▶ [PASSAGE SHOWN]
- Born: 20 November 1897 Adelaide, Australia
- Died: 12 August 1984 (aged 86) Melbourne, Australia
- Known for: Music composition
- Spouse: Norman Arthur Albiston ​ ​(m. 1927⁠–⁠1948)​

= Margaret Sutherland =

Australian composer (1897–1984)

Margaret Ada Sutherland (20 November 1897 – 12 August 1984) was an Australian composer, among the best-known female musicians her country has produced.

==Career==
Margaret Sutherland's father was George Sutherland, a journalist and writer and member of a prominent Scottish-Australian family. The painter Jane Sutherland was her aunt and the physicist and mathematician William Sutherland was her uncle. Her sister, Ruth Sutherland was a painter and writer.

Her first piano teacher was another aunt, Julia Sutherland (1861-1930), a pupil of Louis Pabst, a German émigré then considered to be Melbourne's leading piano teacher (himself a pupil of Anton Rubinstein, and Percy Grainger's first teacher). A student of Edward Goll in Australia and of Sir Arnold Bax in London during the 1920s, Sutherland wrote pieces in almost all forms, but particularly concentrated on the genre of chamber music. Her major works include a symphony, The Four Temperaments (orchestrated by Robert W. Hughes in 1964), concertos for various instruments (including violin), a symphonic poem entitled Haunted Hills (1953), and the chamber opera The Young Kabbarli (1964; libretto by Maie Casey). A severe stroke in 1969 ended her composing career.

Despite the emphasis on non-vocal works in her total output, one of Sutherland's most recognised pieces is "In the Dim Counties" (1936) for voice and piano accompaniment from Five Songs. Sutherland sets her music to the poetry of Shaw Neilson, considered a "pastoral lyric poet" from Australia whose verse has "simplicity of form and restraint of utterance". Sutherland captures this through sharp rhythms, light instrumentation and "even musical balance". Five Songs has been recorded by numerous Australian female artists such as Helen Noonan. A recording of her Trio in C major (1935), from a manuscript only recently rediscovered at the University of Melbounre, was issued in 2026.

▶ [GIVEN INSTRUCTION] Continue the biographical article on Margaret Sutherland, starting after its final sentence.

▶ [INFORMATION PROVIDED]
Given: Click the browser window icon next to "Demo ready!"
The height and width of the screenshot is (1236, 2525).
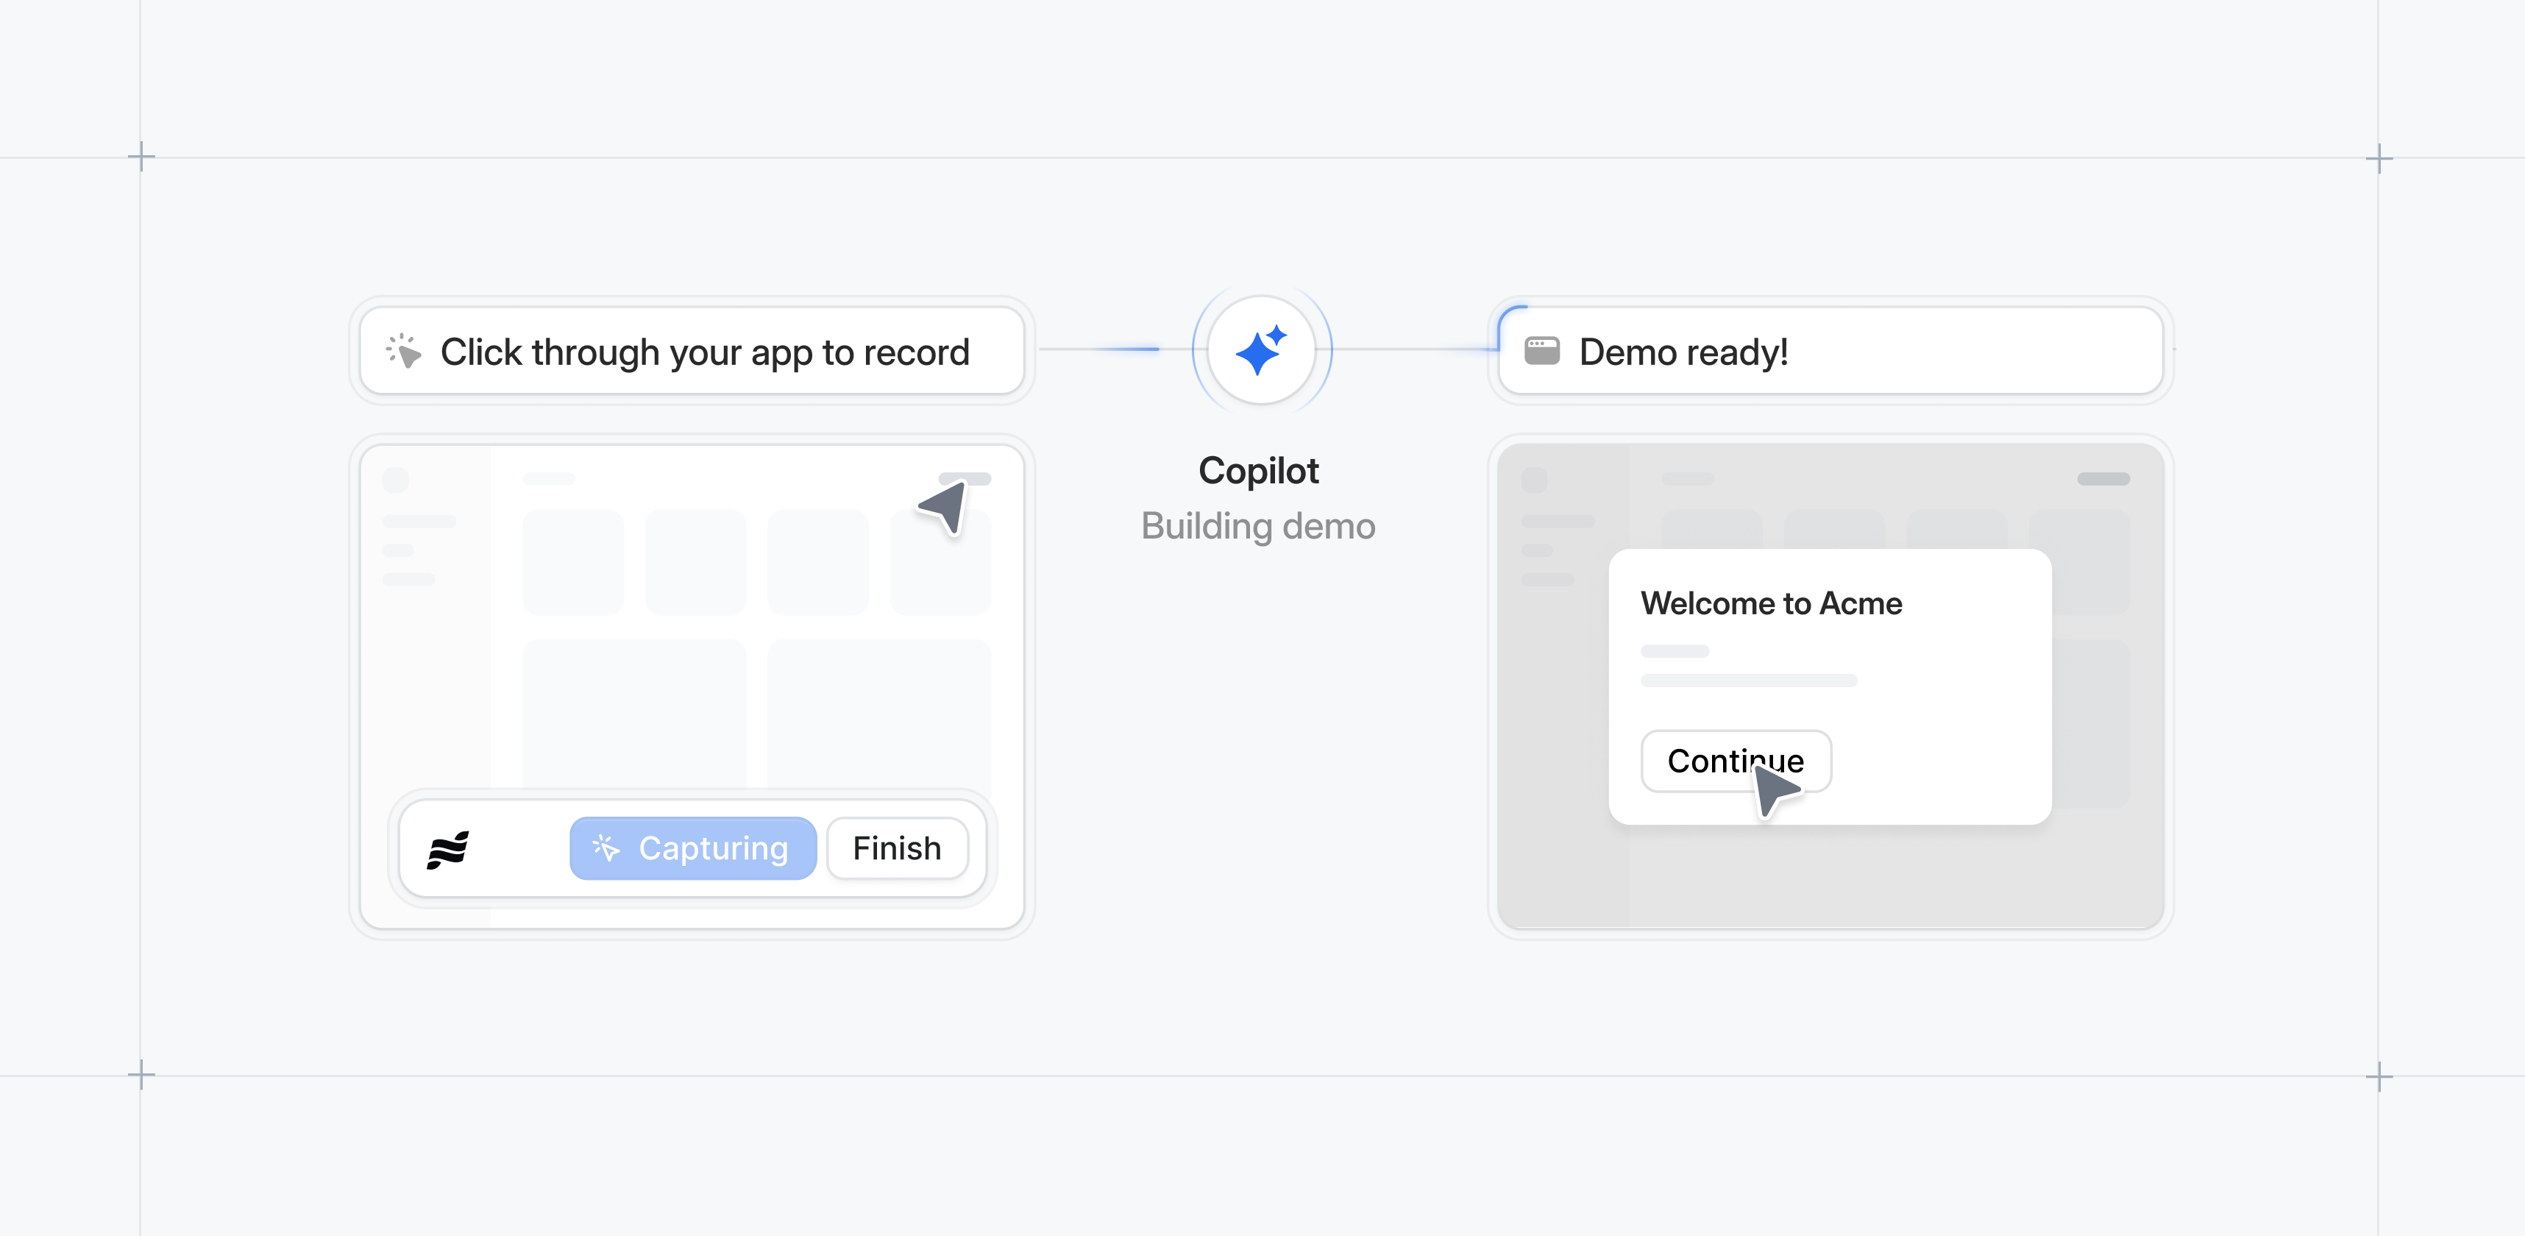Looking at the screenshot, I should [1541, 351].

▶ [OUTPUT]
==Personal life==
In 1927 Margaret Sutherland married a Melbourne physician and psychiatrist, Norman Arthur Albiston. They had a son (Mark, 1928) and a daughter (Jennifer, 1930, who predeceased her mother). The marriage did not last, and they divorced in 1948. Although Norman was a music lover, he believed that a woman aspiring to be a composer was an indicator of mental derangement, and at one time he discussed his wife's mental state with Felix Werder.

==Honours==
The University of Melbourne conferred an honorary doctorate of music on Margaret Sutherland in 1969.

She was appointed an Officer of the Order of the British Empire (OBE) in the 1970 Queen's Birthday Honours. She was awarded the Queen Elizabeth II Silver Jubilee Medal in 1977. She was appointed an Officer of the Order of Australia in the 1981 Queen's Birthday Honours.

==Selected works not mentioned above==
Source:

- 6 Australian Songs (1950–1962), for 1 voice and piano, settings of poems by Judith Wright
1. "Midnight"
2. "Winter Kestrel"
3. "The Old Prison"
4. "Woman's Song"
5. "The Twins"
6. "Bullocky"
- Extension, for solo piano (1967)
- Four Blake Songs, for 1 voice and piano (1957)
- Two Chorale Preludes on Bach's Chorales, for solo piano (1935)
7. "Herzliebster Jesu"
8. "Jesu, meine Freude"
- Suite on a Theme by Purcell, for orchestra (1938)
- Concertino for Piano and Orchestra (1940)
- Quartet in G minor, for clarinet, horn, piano and viola (1942)
- String Quartet No. 1 (c. 1937)
- String Quartet No. 3 (1967)
- 6 Profiles, for solo piano (1947)
9. "With Animation"
10. "Expressively"
11. "Cool and Detached"
12. "A Little Fussily"
13. "Quietly Flowing"
14. "Rhythmically"
- Clarinet Sonata, for clarinet or viola and piano (c. 1948)
- Concerto for String Orchestra (1953)
- Contrasts, for 2 violins (1953)
- Discussion (String Quartet No. 2) (1954)
- Violin Concerto (1960)
- The World and the Child (1959), for mezzo voice and piano or string trio, text by Judith Wright
- Chiaroscuro I & II, for solo piano (1967)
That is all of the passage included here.